Aim of the task
"left" is the word to look for; copy each line of the listing where it occurs.

• • • • •

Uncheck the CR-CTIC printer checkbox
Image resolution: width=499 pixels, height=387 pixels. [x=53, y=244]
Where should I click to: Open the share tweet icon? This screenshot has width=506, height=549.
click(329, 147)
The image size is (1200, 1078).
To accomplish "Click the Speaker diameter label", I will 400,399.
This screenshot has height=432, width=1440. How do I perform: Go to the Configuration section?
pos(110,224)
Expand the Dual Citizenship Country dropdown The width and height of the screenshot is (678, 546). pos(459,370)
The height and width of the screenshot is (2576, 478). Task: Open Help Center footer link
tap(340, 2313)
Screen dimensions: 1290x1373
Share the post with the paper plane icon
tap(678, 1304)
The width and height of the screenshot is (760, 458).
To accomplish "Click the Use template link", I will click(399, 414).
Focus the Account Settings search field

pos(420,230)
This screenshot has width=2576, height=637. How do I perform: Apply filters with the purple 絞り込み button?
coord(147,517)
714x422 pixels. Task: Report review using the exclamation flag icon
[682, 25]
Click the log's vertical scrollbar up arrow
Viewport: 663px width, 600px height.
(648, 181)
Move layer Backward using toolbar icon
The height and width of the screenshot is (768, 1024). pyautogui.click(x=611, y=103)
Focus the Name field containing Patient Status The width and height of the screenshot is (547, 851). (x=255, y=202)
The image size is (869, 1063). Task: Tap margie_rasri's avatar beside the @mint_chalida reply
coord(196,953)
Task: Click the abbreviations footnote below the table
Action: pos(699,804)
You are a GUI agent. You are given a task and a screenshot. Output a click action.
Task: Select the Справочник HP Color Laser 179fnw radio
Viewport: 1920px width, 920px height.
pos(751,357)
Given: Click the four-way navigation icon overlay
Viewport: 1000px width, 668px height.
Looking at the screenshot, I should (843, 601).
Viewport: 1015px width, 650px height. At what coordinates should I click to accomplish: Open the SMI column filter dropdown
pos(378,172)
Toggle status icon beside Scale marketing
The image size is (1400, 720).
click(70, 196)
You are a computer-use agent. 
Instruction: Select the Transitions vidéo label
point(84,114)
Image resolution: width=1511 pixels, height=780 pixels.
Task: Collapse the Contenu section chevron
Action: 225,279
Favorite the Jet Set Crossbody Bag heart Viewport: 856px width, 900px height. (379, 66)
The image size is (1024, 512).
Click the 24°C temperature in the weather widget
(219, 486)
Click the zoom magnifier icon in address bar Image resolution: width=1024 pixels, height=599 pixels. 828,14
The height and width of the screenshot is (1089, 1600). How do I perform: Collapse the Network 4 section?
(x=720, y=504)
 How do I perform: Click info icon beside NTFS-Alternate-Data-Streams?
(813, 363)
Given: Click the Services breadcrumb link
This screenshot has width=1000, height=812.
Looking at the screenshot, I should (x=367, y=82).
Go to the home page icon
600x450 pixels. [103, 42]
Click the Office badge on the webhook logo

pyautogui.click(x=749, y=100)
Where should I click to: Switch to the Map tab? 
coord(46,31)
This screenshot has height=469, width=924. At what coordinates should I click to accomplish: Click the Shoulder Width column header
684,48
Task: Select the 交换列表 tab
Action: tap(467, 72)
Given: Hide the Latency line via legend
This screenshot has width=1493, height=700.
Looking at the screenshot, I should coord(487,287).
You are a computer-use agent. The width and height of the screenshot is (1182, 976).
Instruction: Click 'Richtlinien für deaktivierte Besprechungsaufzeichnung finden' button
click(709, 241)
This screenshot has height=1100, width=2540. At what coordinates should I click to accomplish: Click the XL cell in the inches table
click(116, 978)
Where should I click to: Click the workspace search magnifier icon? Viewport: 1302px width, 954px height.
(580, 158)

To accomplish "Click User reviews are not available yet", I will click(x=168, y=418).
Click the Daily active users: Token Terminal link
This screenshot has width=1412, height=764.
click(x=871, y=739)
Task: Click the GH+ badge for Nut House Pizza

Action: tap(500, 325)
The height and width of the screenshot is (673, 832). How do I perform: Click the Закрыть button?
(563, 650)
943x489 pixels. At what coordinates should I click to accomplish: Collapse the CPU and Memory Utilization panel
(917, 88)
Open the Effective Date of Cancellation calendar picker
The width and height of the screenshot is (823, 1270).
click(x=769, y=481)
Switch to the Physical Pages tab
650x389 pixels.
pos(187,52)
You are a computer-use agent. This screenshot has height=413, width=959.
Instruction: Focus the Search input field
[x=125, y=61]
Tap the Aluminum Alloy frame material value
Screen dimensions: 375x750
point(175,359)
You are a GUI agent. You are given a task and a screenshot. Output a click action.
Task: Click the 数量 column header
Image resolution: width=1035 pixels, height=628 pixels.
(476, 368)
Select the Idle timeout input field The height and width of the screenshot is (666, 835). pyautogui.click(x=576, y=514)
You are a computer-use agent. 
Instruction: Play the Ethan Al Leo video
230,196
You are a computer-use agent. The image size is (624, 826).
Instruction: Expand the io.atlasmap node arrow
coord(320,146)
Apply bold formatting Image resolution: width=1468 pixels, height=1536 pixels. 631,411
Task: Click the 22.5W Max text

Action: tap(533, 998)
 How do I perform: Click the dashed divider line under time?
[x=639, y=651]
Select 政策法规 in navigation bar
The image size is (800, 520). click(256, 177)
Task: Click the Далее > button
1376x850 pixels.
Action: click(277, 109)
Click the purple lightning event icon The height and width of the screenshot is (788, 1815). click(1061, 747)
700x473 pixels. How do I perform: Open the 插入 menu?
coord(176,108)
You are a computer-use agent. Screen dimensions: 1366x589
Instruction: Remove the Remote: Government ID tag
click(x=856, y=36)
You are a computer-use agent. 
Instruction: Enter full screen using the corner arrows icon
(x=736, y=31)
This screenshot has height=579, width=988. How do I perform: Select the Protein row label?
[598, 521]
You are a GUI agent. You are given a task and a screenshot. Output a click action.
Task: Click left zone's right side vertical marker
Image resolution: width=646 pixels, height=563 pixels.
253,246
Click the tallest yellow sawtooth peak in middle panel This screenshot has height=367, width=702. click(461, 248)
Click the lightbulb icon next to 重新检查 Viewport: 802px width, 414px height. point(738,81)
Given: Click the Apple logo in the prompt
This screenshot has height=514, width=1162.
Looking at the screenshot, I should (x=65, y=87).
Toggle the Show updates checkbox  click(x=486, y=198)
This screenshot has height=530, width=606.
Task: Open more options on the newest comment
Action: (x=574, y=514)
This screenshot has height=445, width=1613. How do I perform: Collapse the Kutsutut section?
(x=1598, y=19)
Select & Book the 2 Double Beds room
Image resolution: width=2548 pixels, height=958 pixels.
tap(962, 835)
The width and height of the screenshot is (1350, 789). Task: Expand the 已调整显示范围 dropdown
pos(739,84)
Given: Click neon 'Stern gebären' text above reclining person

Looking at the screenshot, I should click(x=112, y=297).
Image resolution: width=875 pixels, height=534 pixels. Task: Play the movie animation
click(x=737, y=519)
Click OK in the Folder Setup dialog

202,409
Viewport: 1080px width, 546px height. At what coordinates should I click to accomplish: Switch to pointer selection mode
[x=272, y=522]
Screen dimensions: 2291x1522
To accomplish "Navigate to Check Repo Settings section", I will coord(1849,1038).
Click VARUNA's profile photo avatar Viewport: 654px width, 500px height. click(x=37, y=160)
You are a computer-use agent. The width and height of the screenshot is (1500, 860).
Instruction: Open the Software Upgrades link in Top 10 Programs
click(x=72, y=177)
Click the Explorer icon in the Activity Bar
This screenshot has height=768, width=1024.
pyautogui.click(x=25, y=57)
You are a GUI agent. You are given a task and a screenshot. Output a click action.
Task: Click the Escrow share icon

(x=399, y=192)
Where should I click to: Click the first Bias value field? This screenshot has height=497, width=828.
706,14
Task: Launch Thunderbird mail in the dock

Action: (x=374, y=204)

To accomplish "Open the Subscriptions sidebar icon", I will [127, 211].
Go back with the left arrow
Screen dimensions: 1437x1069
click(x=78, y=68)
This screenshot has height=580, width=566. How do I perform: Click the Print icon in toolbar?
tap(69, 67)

• • • • •

Output
Task: Click left zone's right side vertical marker
Go back with the left arrow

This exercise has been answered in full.